Lo anterior nos demuestra que, con la obra de Concha Urquiza, asistimos al engarce entre la tradición y la modernidad: su obra recupera la tradición para robustecer las vetas líricas que habrán de continuar en la poesía mexicana posterior, tal es el caso de los escritores Alejandro Avilés y Javier Cicilia, por citar dos ejemplos. Sobre esta perspectiva comenta Margarita León:

La poesía urquiziana sigue una línea retrospectiva para lograr una visión de futuro: del presente (romanticismo, modernismo, neoclasicismo) va al pasado (Edad Media, Renacimiento) y desde ahí, en un recorrido por las tendencias más significativas, llega a lo que la autora considera como la poesía de todos los tiempos, la poesía mística española.[6]

 

Finalmente, debemos subrayar que la lectura de las obras de un escritor, vivo o muerto, es quizá el mejor homenaje que se le puede hacer. Este sencillo acto posee la virtud de actualizar las vivencias y multiplicar las emociones y los sentidos implícitos en sus páginas; especialmente cuando se trata de la poesía de una mujer y una obra extraordinarias. Es el caso de Concha Urquiza.


 

[1] Dámaso Alonso comenta: “No olvidemos una verdad de Pero Grullo: que las obras literarias no han sido escritas para comentaristas o críticos (aunque a veces críticos y comentaristas se crean otra cosa). Las obras literarias han sido escritas para un ser tierno, ino­centísimo y profundamente interesante: “el lector”. Las obras literarias no nacieron para ser estudiadas y analizadas, sino para ser leídas y directamente intuidas.” (Primer conocimiento de la obra poética: el del lector).

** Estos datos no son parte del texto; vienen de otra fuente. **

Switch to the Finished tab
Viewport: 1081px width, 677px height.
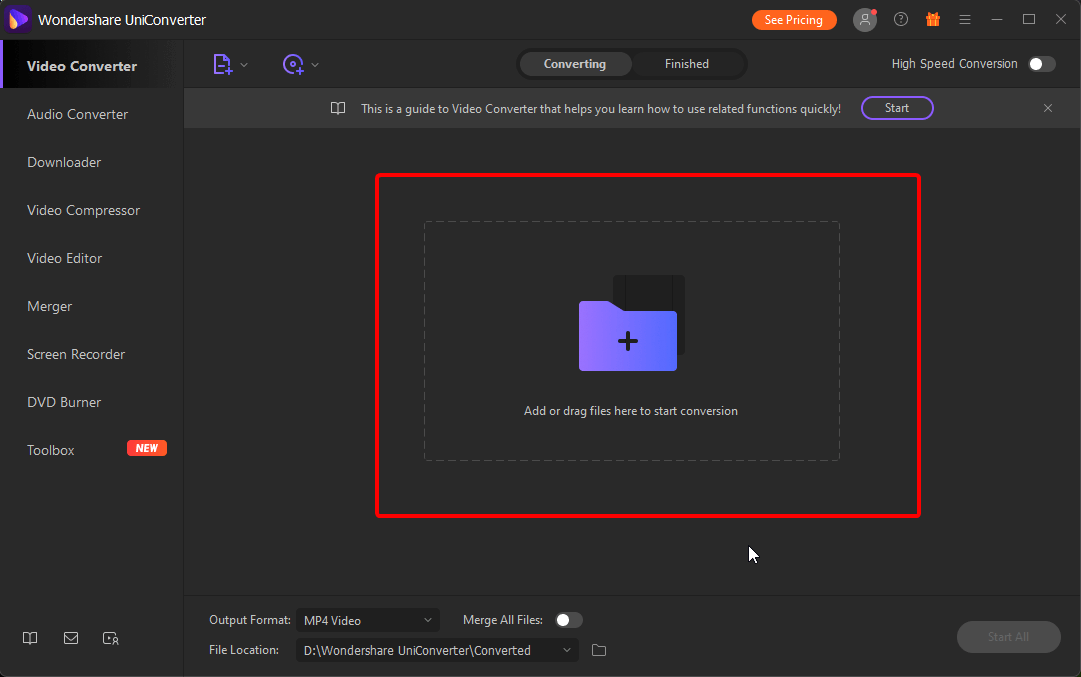click(687, 63)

[2] Concha Urquiza, Poesías y prosas, pról. Gabriel Méndez Plancarte, Ediciones El Estudiante, Guadalajara, México, 1971, p. xi.

[3] Concha Urquiza, Antología, Jus, México, 1975, p. 37.

[4] Concha Urquiza, Antología, Jus, México, 1975, p. 21.

[5] Cf. Margarita León, De contrarios principios engendrada. Poesía y prosa de Concha Urquiza, UNAM, México, 2009, p. 10 y ss.

[6] Margarita León, De contrarios principios engendrada. Poesía y prosa de Concha Urquiza, UNAM, México, 2009, p. 12.